Lepiej po prostu zapłacić,
Na deszczowy dzień gotowym być,
Niźli wspominać druciarza, gdy leje ci się na łeb.
Roześmiałem się i zaklaskałem. Prawdziwi wędrowni druciarze to rzadkie ptaki i zawsze z przyjemnością witam takiego. Matka mówiła mi, że przynoszą szczęście, a ojciec cenił ich za roznoszenie wieści. A ponieważ rozpaczliwie potrzebowałem kilku przedmiotów, spotkanie miałem za po trzykroć błogosławione.
– Hej, druciarzu! – powitał go Dedan, uśmiechając się. – Potrzeba mi miejsca przy ogniu i napitku. Jak daleko do najbliższej gospody?
Druciarz wskazał w stronę, z której nadszedł.
– Nie ma nawet dwudziestu minut. – Zerknął na Dedana. – Nie możesz mi jednak powiedzieć, że nie potrzebujesz niczego więcej – upomniał go. – Każdemu czegoś brakuje.
Dedan zaprzeczył uprzejmym ruchem głowy.
– Musisz mi wybaczyć, druciarzu.
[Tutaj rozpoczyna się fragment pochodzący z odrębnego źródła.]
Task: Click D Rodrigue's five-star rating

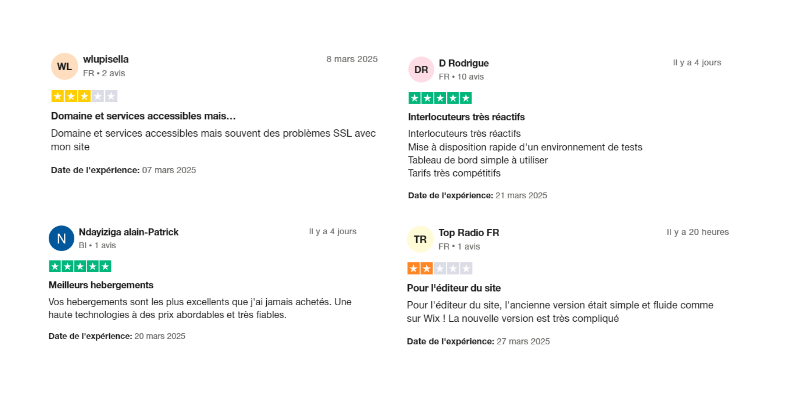Action: coord(440,98)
Moja sakiewka świeci pustkami.
– A co z tobą? – Druciarz obrzucił mnie spojrzeniem od stóp do głów. – Ty wyglądasz na chłopaka, który czegoś potrzebuje.
– Istotnie – przyznałem, a widząc, że inni spoglądają tęsknie przed siebie, skinąłem im ręką. – Idźcie – powiedziałem. – Dogonię was za kilka minut.
Kiedy odeszli, druciarz zatarł dłonie i uśmiechnął się.
– Dobra, czego potrzebujesz?
– Na początek nieco soli.
– I pojemnik na nią – powiedział i zaczął przetrząsać juki osła.
– Przydałby mi się także nóż, jeśli masz jakiś niezbyt drogi.
– Zwłaszcza jeśli zmierzasz na północ – rzekł bez wahania. – W tamtych stronach jest niebezpiecznie. Nie byłoby dobrze zostać bez noża.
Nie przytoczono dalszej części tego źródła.